Ropper sees his job as reaching to pull patients from their other-wordly holes of neurological dysfunction. In doing so, he is more than content with the six improbable things that must be confronted each morning. And the improbables are what make this book so memorable, including a gag that may help readers understand its provenance: a grandmother takes an afternoon stroll, pushing the latest addition to the family, when a friend stops to comment on how beautiful the baby is. The grandmother’s reply is along the lines of “I know, but you should see the pictures”.
In this book, the pictures of Ropper’s routine clinical work in a very busy professional life are created with the help of a co-author, thought necessary because “no physician, in the moment, can serve the patient and the story”. The venture required someone who was willing to follow Ropper at work to “experience life on the ward with me, even without me”. 70% of the dialogue is verbatim, 20% recollected, and 10% extrapolated.
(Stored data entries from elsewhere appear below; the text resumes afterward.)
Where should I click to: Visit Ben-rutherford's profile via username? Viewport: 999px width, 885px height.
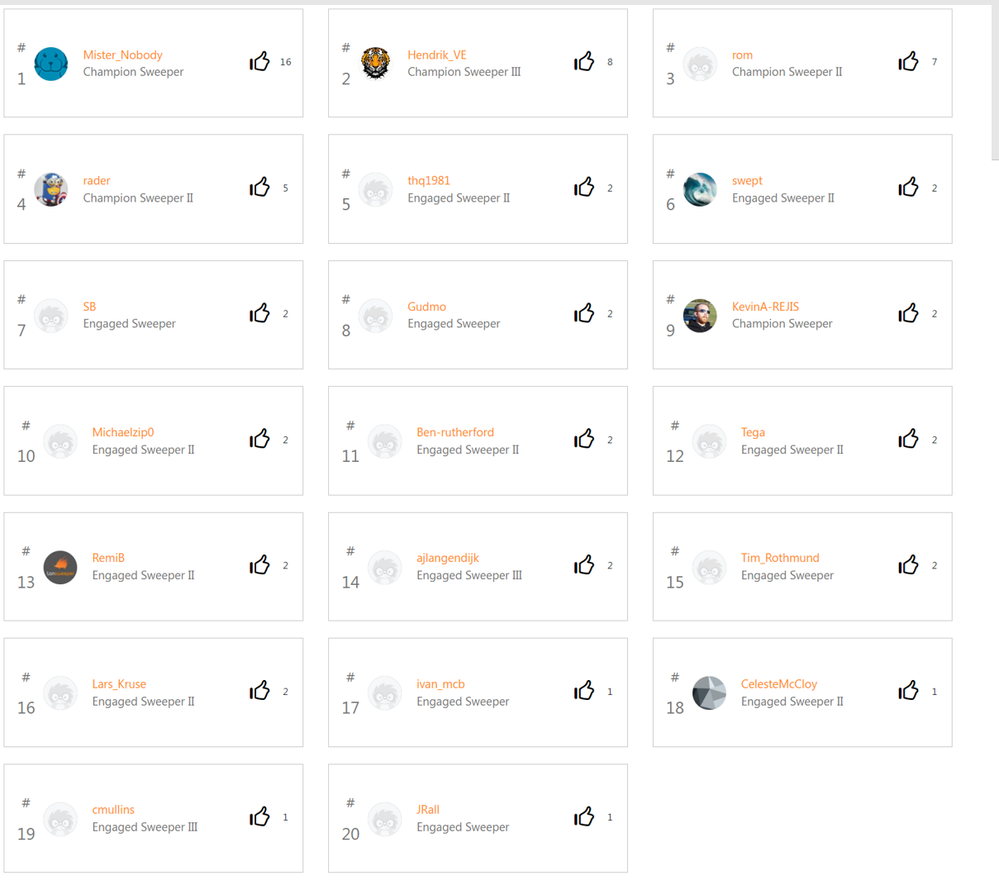tap(455, 432)
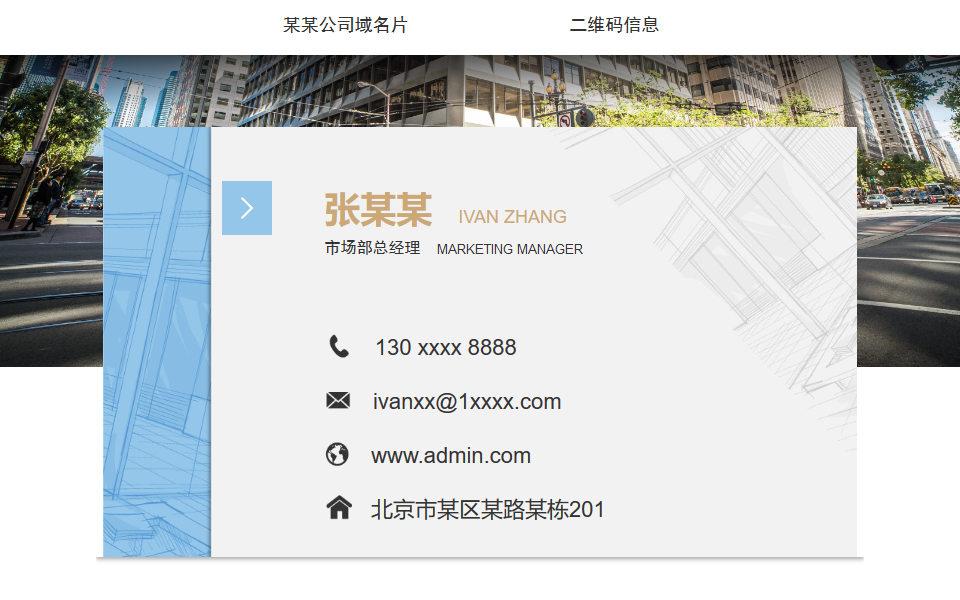960x600 pixels.
Task: Switch to the 二维码信息 tab
Action: (x=614, y=25)
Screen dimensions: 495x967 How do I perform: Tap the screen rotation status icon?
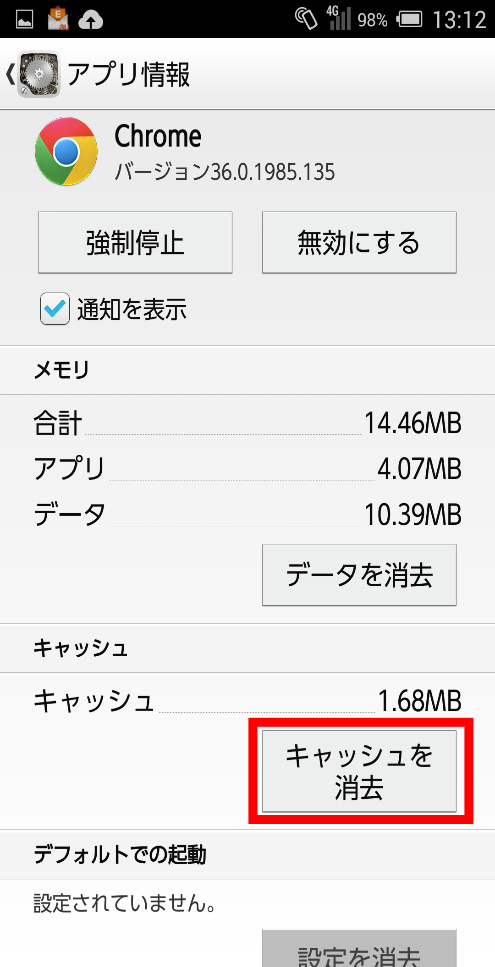(x=305, y=19)
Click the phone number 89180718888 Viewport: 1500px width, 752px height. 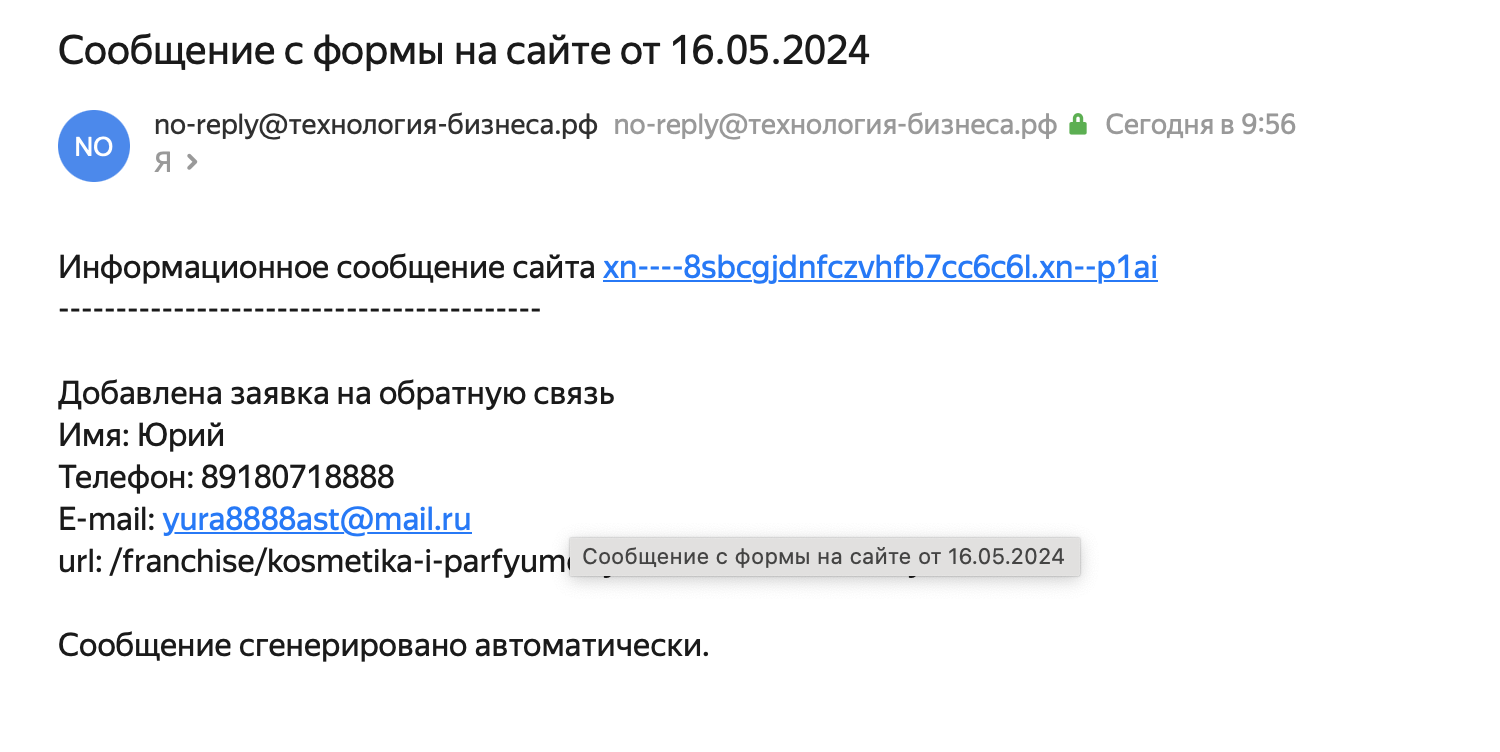point(297,478)
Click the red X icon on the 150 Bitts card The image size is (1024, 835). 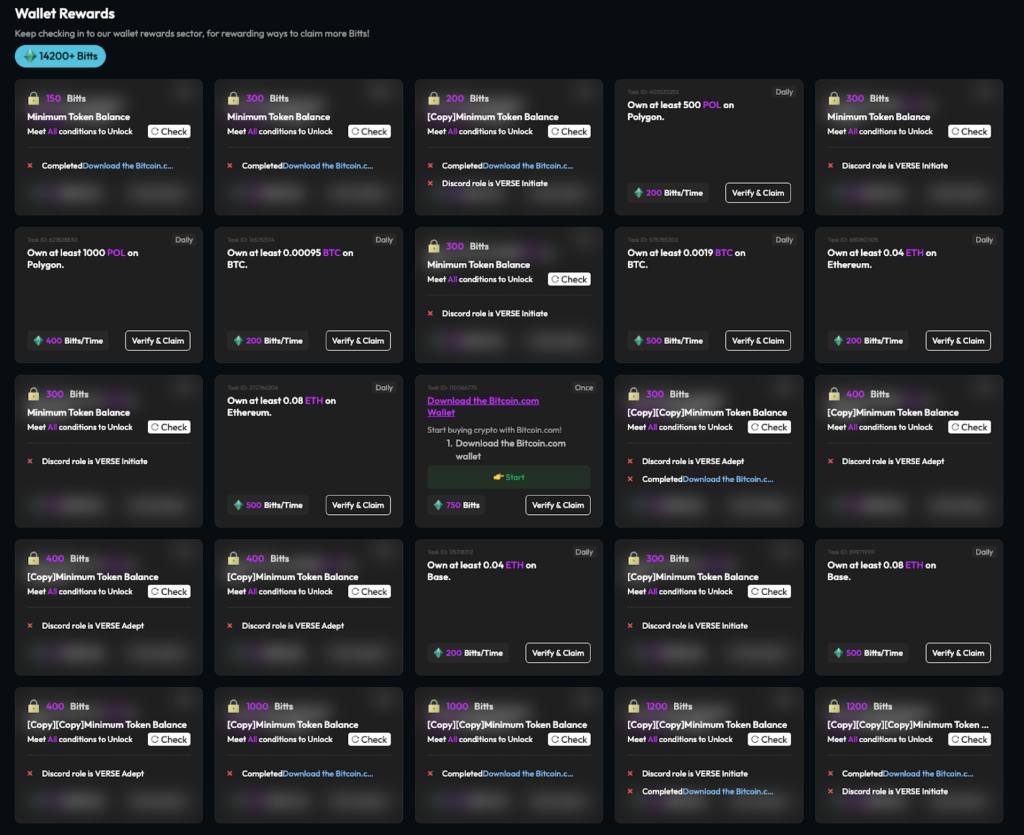(x=30, y=166)
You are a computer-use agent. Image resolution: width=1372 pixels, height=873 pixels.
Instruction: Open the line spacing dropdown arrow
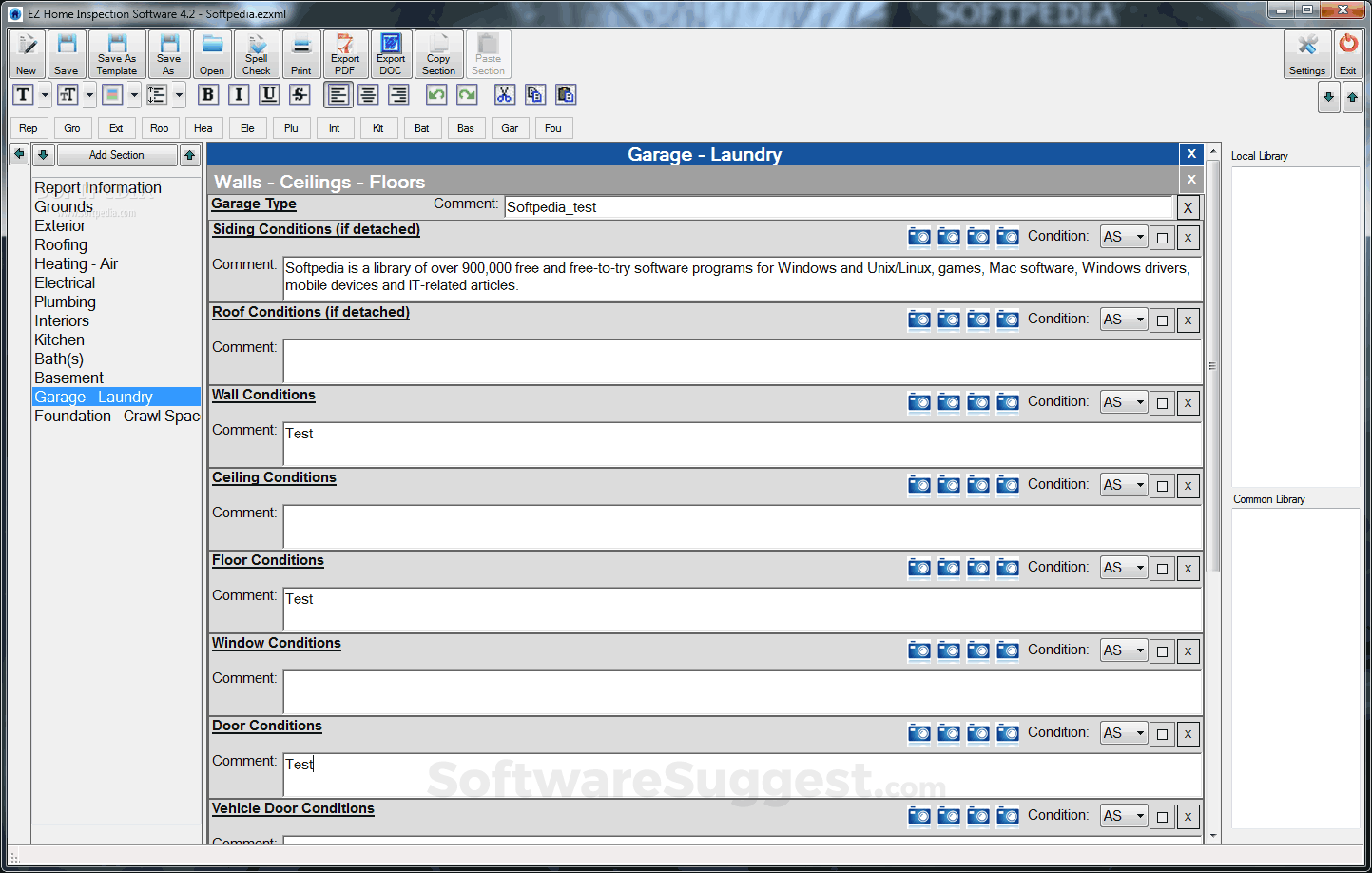[x=179, y=94]
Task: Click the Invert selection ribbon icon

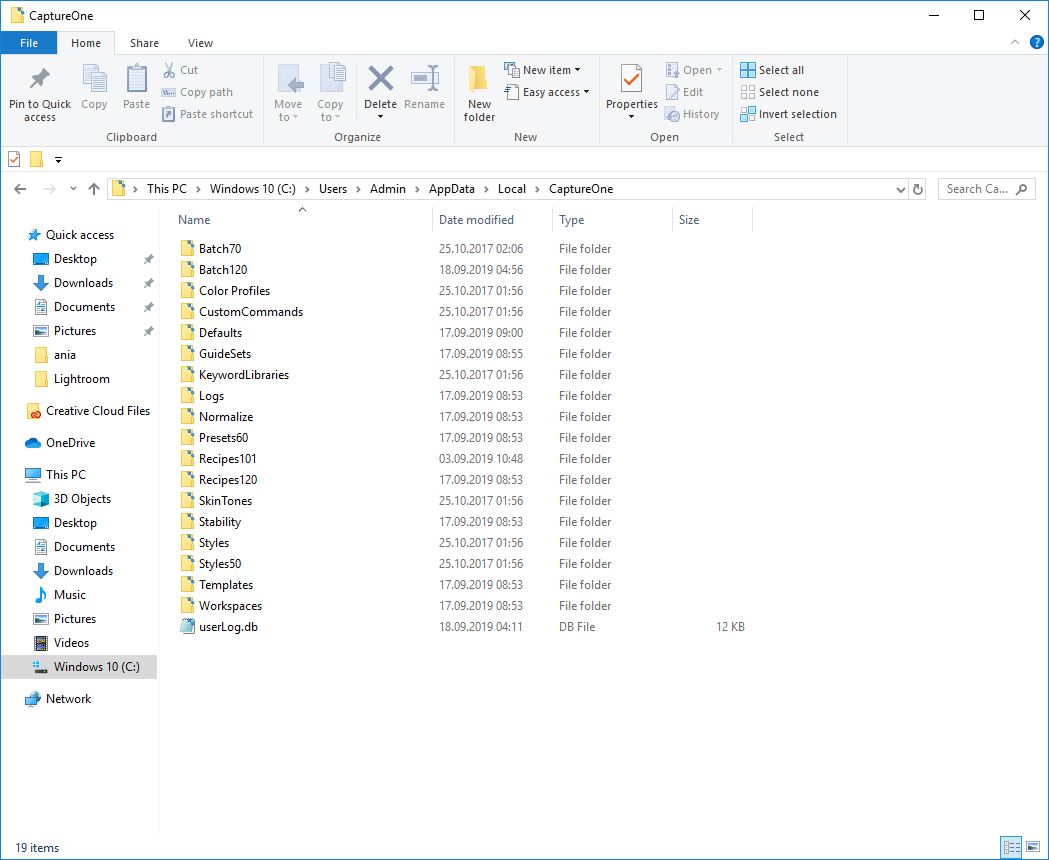Action: point(748,114)
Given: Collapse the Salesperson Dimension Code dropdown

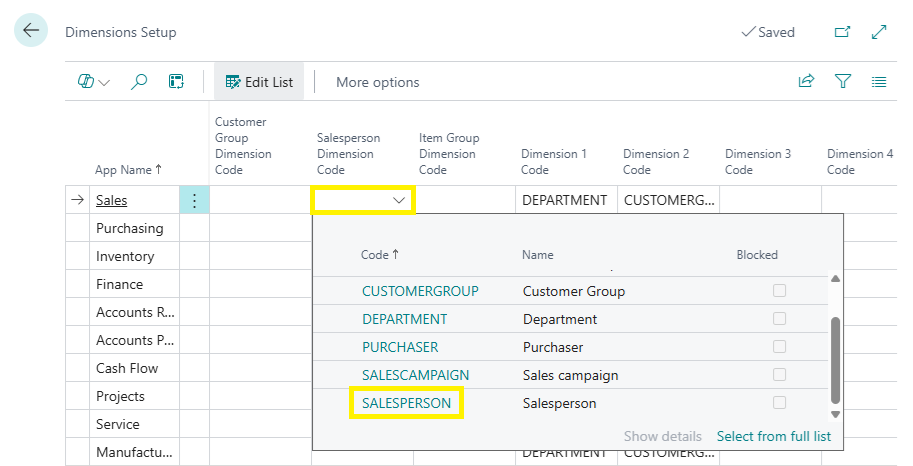Looking at the screenshot, I should point(399,200).
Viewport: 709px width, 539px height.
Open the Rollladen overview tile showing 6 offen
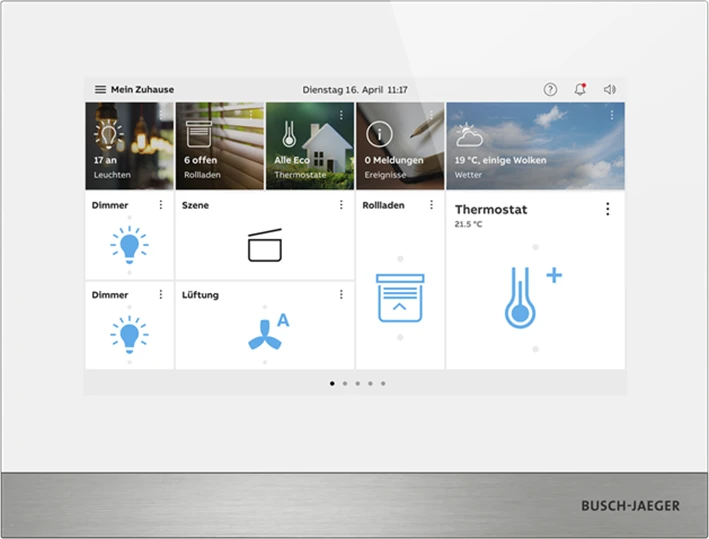click(219, 146)
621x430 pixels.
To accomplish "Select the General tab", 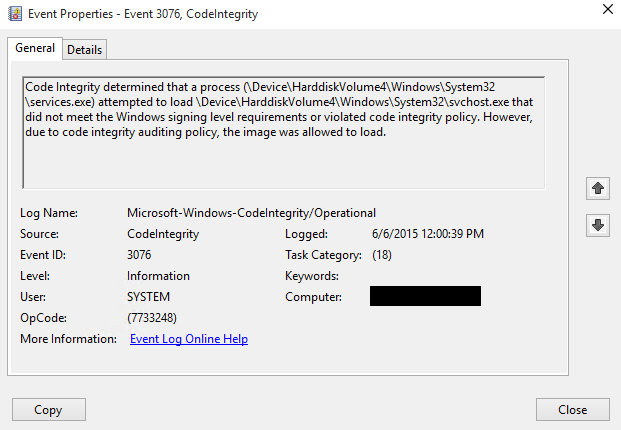I will [x=34, y=49].
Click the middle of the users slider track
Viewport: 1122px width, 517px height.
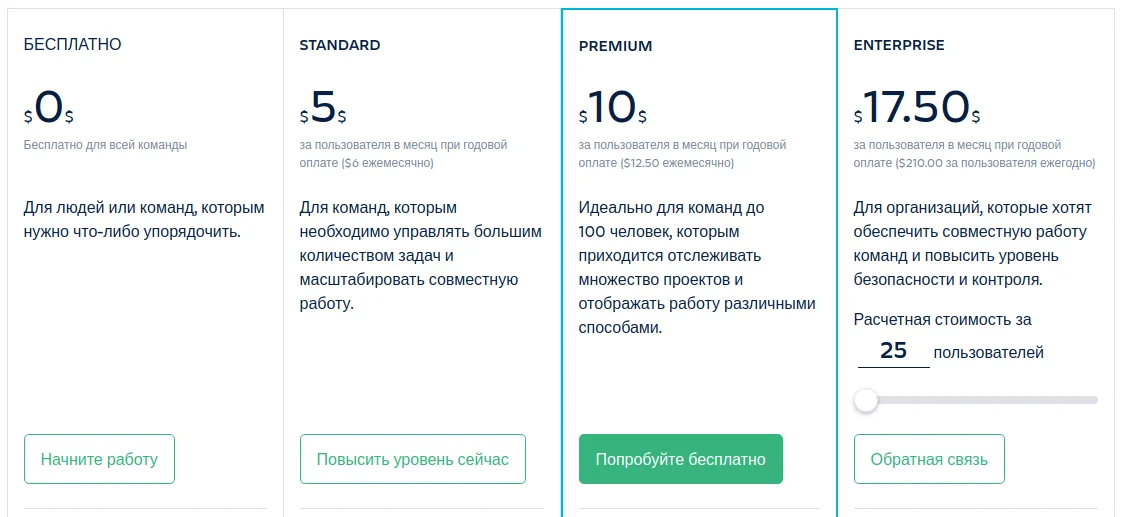(976, 400)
Some of the case histories are borrowed from colleagues. Although its aim is not to be an “as-told-to” book, it has in parts the feel of an as-heard-by-a-journalist account. Brian Burrel the coauthor, is described as having a “lyrical talent for making true stories sing, which is perhaps as much a warning as a recommendation.
But the book is very readable. Personal details and straight-talking observations are juxtaposed with clinically-relevant insights into Ropper’s approach, the influence of his colleagues (junior and senior, past and present), and the environment in which they work. The tempo is energetic and energising and the clinical wisdom will raise smiles. The Raymond Chandler-like descriptions (he relates the description by one doctor of a patient as a “slob of a tattooed smoker”; another has “nostrils like a racehorse”), the no-nonsense description of colleagues (the “Irish approach”) and the casual nature of some of the reported conversations (he admits that when dealing with patients with functional disorders that he has “no spiel to offer, and sometimes revert to being a jerk”) will also raise eyebrows. Those eyebrows may be alternately raised and lowered, together and separately, because it is difficult not to identify with the situations being described. The atmosphere is “on edge”; the patients are at the very edge, some an eyelash away from being locked in.
Some of the writing should be compulsory reading in medical curricula. The most powerful is perhaps the description of a patient’s death. Undeterred by the consequences of finding evidence of a potentially-treatable condition, with candour and humility, he requests a post mortem examination. Subsequently, he leads the junior staff to the morgue. His arresting on-the-slab description of the epidural abscess, there to be seen and handled by staff who might have managed things differently, is a call to arms for the educational value of post mortems. All the books, the diagrams and web searches will never match the evisceratingly memorable effect of touching reversibly-diseased organs laid out by an interested and understanding pathologist – as our Pathology, so our practice. Post mortems can change the persective of those in attendance; they can change people in to proper doctors. Ropper’s metaphor – he cranes his neck to see over the shoulders of his (and our) professional ancestors, to be reminded of their thoughts when they looked at similar clinical and pathological material – is spot on. As a finale, he points out that Medicare does not pay for post mortems – it is not part of their package. The Medicare boxes may be ticked, but it takes clinicians like Ropper to force institutions to think outside them. Bravo.
In stark educational contrast is the decision to visit George, a patient not seen since being diagnosed with Motor Neurone Disease more than five years before. George is at home, tetraplegic and ventilated. Ropper describes a conversation wherein he explains to George, and George’s wife, his recent role in allowing a patient with motor neurone disease to die. Ropper asks “Are you a little bummed out that I would be part of this?”. Thankfully, they assure him that they are in support of people making their own decisions under such circumstances.
The account contains little of Ropper’s inner conversation when managing this most testing of conditions but does describe his leaving George’s home and driving back across the causeway as dusk approaches – back to his wife, his house, his dog, his ham radio pals, his life, and his new friend Sheldon to whom he later confides that “life is too serious to be taken entirely too seriously”. The juxtaposition of the banal with the profound, the casual with the clinical, and the recognisably real with the portrayed image left me thinking of this book as something of a plumber’s handkerchief:1 it is not entirely clear to what uses it will be put.
However, even if the authorial double act has nudged some of the writing away from the scientific, those parts that are more Ropper and Adams than Ropper and Chandler, more clinical looking glass than Wonderland, make for an improbably intriguing read.
Reference
1. Chandler R. Farewell, My Lovely, 1940.